Depuis sa création, au printemps 2006, « Ici et Ailleurs, association pour une philosophie nomade », n’a cessé de placer la cause palestinienne au centre de ses préoccupations, que ce soit par le biais des échanges qu’ont pu entretenir ses membres à l’occasion de réunions informelles, des rencontres et universités d’été auxquelles participèrent nombre d’intervenant-e-s occasionnel-le-s venu-e-s de tous les coins du monde, ou des articles publiés sur le présent site.

Cependant que les souffrances innommables du peuple gazaoui, les spoliations imposées par la violence militaire aux habitants de la Cisjordanie illégalement occupée et les injustices subies à Jérusalem-Est par la majorité arabe victime d’une législation d’apartheid étaient progressivement reléguées à l’arrière-plan de l’histoire et invisibilisées des enjeux géopolitiques auxquels il était convenu de s’intéresser, jamais la tragédie de Palestine n’a laissé d’habiter nos pensées, nos inquiétudes, notre colère souvent, notre tristesse aussi.

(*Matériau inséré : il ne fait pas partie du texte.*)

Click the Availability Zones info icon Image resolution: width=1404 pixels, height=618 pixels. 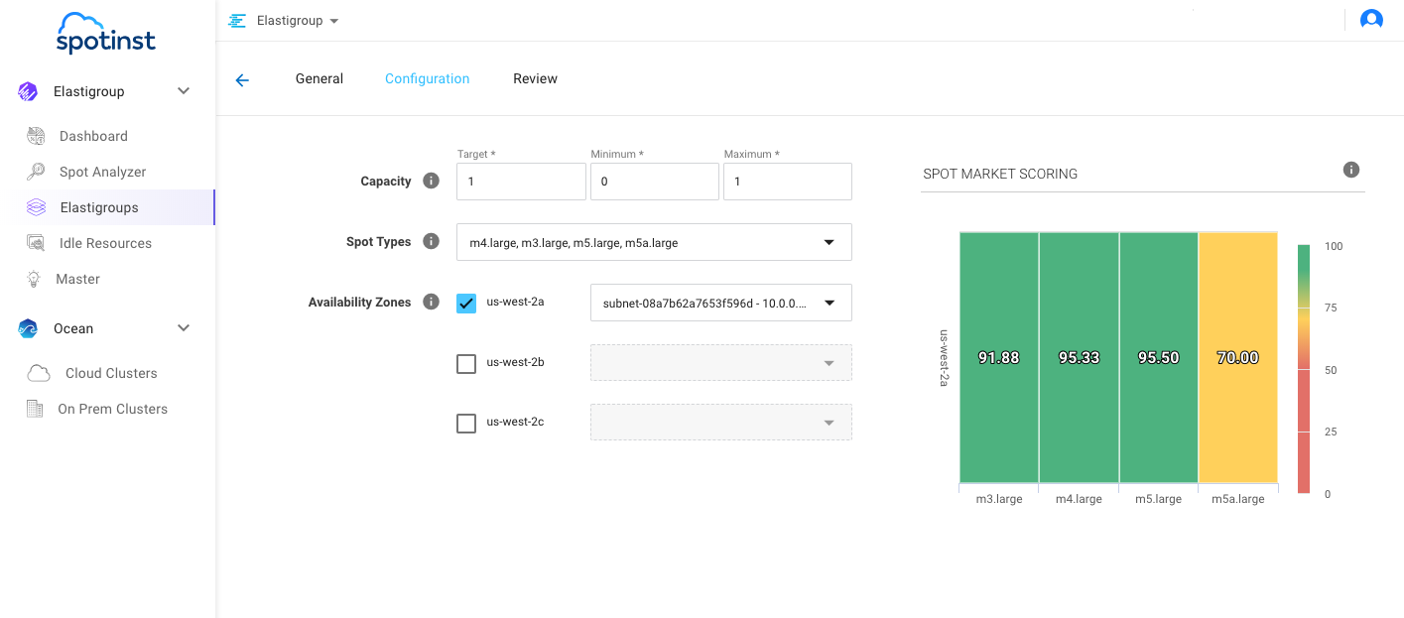click(x=431, y=303)
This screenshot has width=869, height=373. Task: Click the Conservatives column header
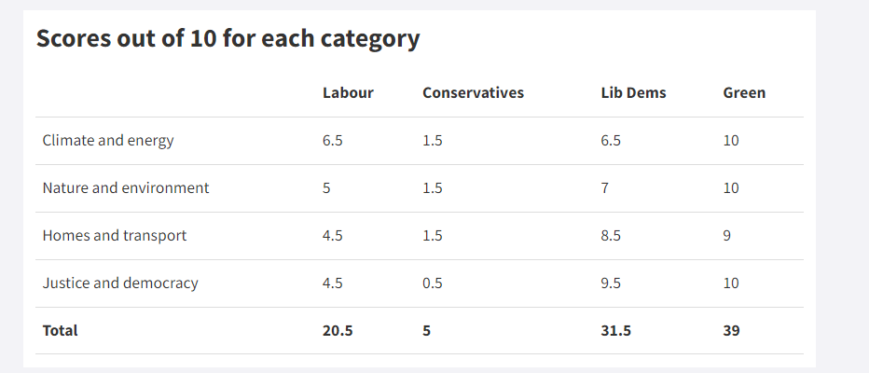click(473, 93)
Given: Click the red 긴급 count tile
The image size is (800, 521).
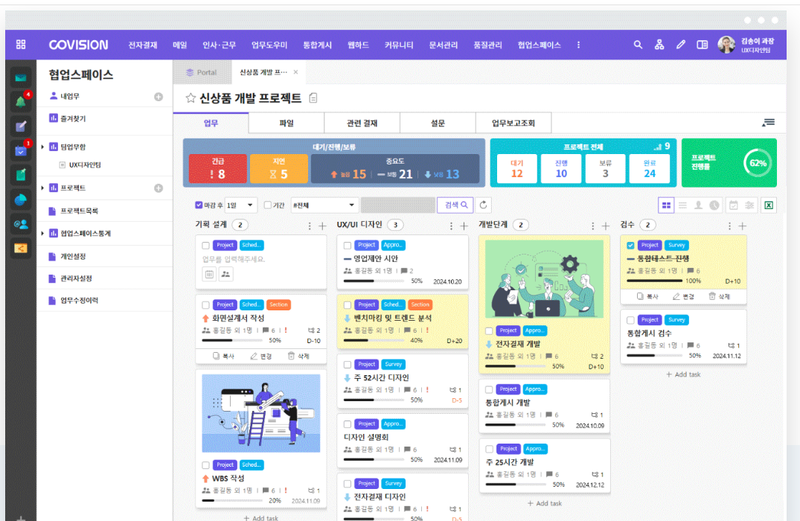Looking at the screenshot, I should pyautogui.click(x=217, y=169).
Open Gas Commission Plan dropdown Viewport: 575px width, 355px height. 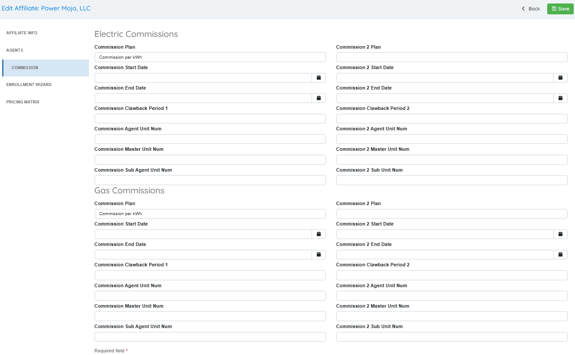pos(210,214)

Ce ne fut donc pas pour nous, mais pour les artisans de cette relégation et de cette invisibilisation, pour tous ceux qui avaient fini par se laisser distraire, et résolu de regarder ailleurs, que le 7 octobre 2023 fut un surgissement à la fois ahurissant et scandaleux. L’opération du Hamas que, résolument et en toute conscience, nous nous gardons bien de qualifier dans les mêmes termes que l’inconditionnelle innocence occidentale blanche, en cette occurrence comme en d’autres, a réussi à graver dans les sillons du disque-ourcourant (Lacan), n’a été, ni plus, ni moins, qu’un retour du refoulé.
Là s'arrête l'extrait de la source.